#### [Document extract]
-=-=-=-=-

More seriously, isn't the key question whether Landsberg's essay is correct to assert that "there are language and even philosophical barriers to be overcome", in communicating modern geometric insights to STEM researchers trained in older mathematical techniques?
Most seriously of all, gjm, please let me express the hope that the various references that you have pursued have helped to awaken an appreciation of the severe and regrettable mathematical limitations that are inherent in the essays of Less Wrong's Quantum Physics Sequence, including in particular Eliezer_Yudkowsky's essay Quantum Physics Revealed As Non-Mysterious.
The burgeoning 21st century literature of geometric dynamics helps us to appreciate that the the 20th century mathematical toolkit of Less Wrong's quantum essays perhaps will turn out to be not so much "less wrong" as "not even wrong," in the sense that Less Wrong's quantum essays are devoid of the geometric dynamical ideas that are flowering so vigorously in the contemporary STEM literature.
This is of course very good news for young researchers! :)
No, I think it's excellent (though I prefer the PowerPoint version), but it isn't an essay.
That sentence appears to me to embody some assumptions you're not in a position to make reliably. Notably: That I think, or thought until John Sidles kindly enlightened me, that Eliezer's QM essays are anything like a complete exposition of QM. As it happens, that wasn't my opinion; for that matter I doubt it is or was even Eliezer's.
In particular, when Eliezer says that QM is "non-mysterious" I don't think he means that everything about it is understood, that there are no further scientific puzzles to solve. He certainly doesn't mean it isn't possible to pick a mathematical framework for talking about QM and then contemplate generalizations. He's arguing against a particular sort of mysterianism one often hears in connection with QM -- the sort that says, roughly, "QM is counterintuitive, which means no one really understands it or can be expected to understand it, so the right attitude towards QM is one of quasi-mystical awe", which is the kind of thing that makes Chopraesque quantum woo get treated with less contempt than it deserves.
Even Newtonian mechanics is mysterious in the sense that there are unsolved problems associated with it. (For instance: What are all the periodic 3-body trajectories? What is the right way to think about the weird measure-zero situations -- involving collisions of more than two particles -- in which the usual rules of Newtonian dynamics constrain what happens next without, prima facie, fully determining it?) But no one talks about Newtonian mechanics in the silly way some people talk about quantum mechanics, and it's that sort of quantum silliness Eliezer is (at least, as I understand it) arguing against.
I think at least one of us has a serious misunderstanding of what's generally meant by the phrase "not even wrong". To me, it means "sufficiently vague or confused that it doesn't even yield the sort of testable predictions that would allow it to be refuted", which doesn't seem to me to be an accurate description of conventional 20th-century quantum mechanics. It might, indeed, turn out that conventional 20th-century QM is a severely incomplete description of reality, and that in some situations it gives badly wrong predictions, and that some such generalization as you favour will do better, much as relativity and QM improved on classical physics in ways that radically revised our picture of what the universe fundamentally is. But classical physics was not "not even wrong". It was an excellent body of ideas. It explained a lot, and it enabled a lot of correct predictions and useful inventions. It was wrong but clear and useful. It was the exact opposite of "not even wrong".

-=-=-=-=-

#### [What you are asked to do]
Write the next part of the forum discussion about Less Wrong's quantum physics essays, picking up after its final paragraph.

#### [Recorded information]
-=-=-=-=-

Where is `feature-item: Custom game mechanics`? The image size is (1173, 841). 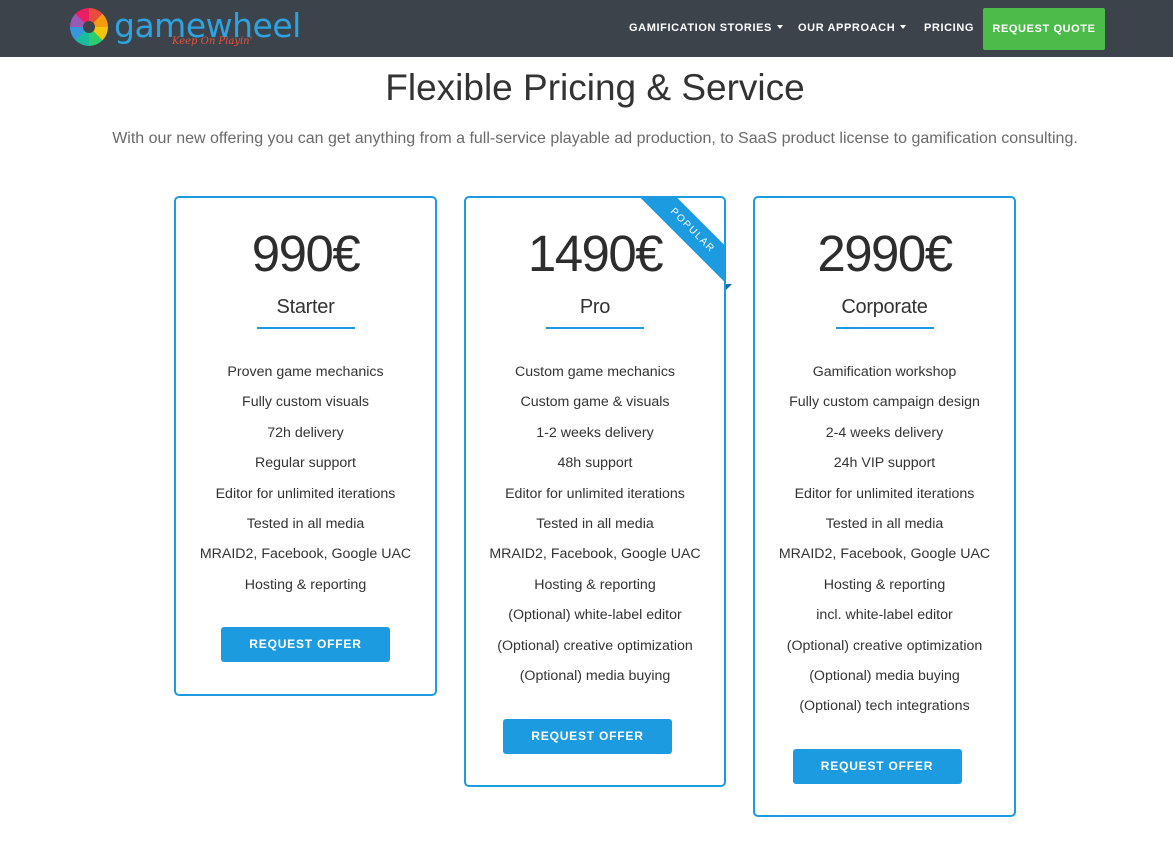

-=-=-=-=-

#### [Solved problem]
Finally and incidentally: What impression do you think your tone gives to your readers? What impression are you hoping for? I ask because I think the reality may not match your hopes.
That may or may not be the case, but there is zero doubt that this assertion provides rhetorical foundations for the essay * And the Winner is... Many-Worlds!*.
A valuable service of the mathematical literature relating to geometric mechanics is that it instills a prudent humility regarding assertions like "the Winner is... Many-Worlds!" A celebrated meditation of Alexander Grothendieck expresses this humility:
Surely in regard quantum mechanics, the water of our understanding is far from covering the rocks of our ignorance!
As for the tone of my posts, the intent is that people who enjoy references and quotations will take no offense, and people who do not enjoy them can simply pass by.
I don't believe I claimed that he did. When I expressed not understanding the relevance or even meaning of his notation, all I got in reply was more poetic waxing. By contrast, your clear and to the point explanation made sense to this lowly ex-physicist. So, I am not sure which part of my reply was uncharitable... Anyway, JS is now on my rather short list of people not worth engaging with in an online discussion.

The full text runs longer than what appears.